- [WHAT TO PRODUCE]: Keep every line in which "will" occurs and drop the rest of the data.

- [RECORDS FOR THIS EXERCISE]:
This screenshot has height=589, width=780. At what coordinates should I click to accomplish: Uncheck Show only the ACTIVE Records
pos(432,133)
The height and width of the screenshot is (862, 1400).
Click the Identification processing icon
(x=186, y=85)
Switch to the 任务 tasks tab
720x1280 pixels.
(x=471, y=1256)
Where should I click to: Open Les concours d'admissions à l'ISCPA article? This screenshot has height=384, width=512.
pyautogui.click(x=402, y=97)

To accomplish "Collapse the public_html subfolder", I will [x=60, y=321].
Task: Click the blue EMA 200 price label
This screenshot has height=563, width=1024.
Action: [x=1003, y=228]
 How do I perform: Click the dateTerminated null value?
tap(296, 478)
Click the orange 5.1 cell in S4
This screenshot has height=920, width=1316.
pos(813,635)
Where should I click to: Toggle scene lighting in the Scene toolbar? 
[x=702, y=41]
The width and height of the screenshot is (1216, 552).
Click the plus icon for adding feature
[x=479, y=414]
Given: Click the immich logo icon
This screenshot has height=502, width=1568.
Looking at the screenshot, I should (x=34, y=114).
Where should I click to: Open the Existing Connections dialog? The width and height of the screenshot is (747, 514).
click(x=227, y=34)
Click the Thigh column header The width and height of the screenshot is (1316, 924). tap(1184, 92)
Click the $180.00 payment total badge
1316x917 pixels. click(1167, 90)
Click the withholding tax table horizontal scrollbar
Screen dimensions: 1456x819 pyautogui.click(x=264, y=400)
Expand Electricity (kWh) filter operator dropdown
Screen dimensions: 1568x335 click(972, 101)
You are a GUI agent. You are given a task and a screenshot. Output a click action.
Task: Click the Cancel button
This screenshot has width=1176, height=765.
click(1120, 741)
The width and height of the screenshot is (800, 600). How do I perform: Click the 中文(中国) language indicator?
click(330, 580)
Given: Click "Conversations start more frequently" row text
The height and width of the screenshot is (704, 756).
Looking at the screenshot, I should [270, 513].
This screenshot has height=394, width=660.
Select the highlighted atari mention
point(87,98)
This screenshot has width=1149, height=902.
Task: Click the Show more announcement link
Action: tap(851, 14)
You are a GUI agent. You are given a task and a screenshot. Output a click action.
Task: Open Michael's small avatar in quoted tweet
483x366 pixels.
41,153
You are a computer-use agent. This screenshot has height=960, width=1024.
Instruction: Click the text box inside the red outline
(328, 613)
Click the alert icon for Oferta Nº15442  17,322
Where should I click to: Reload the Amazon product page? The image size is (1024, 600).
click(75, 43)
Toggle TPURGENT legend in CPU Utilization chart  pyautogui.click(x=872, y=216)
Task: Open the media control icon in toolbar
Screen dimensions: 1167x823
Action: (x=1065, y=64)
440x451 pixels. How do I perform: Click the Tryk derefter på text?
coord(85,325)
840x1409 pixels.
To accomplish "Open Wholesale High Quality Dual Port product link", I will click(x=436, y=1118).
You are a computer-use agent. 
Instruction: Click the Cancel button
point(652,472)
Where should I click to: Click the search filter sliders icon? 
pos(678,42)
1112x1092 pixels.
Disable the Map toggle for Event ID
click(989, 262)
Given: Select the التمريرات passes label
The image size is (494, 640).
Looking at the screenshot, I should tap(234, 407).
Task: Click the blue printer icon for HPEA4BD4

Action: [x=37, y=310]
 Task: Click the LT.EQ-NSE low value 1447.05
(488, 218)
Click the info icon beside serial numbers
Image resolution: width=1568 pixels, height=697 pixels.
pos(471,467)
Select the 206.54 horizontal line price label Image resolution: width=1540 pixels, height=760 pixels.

- [RESULT OF THE EXERCISE]:
To accomplish "Collapse the public_html subfolder", I will [x=60, y=321].
To accomplish "Open Wholesale High Quality Dual Port product link", I will click(x=436, y=1118).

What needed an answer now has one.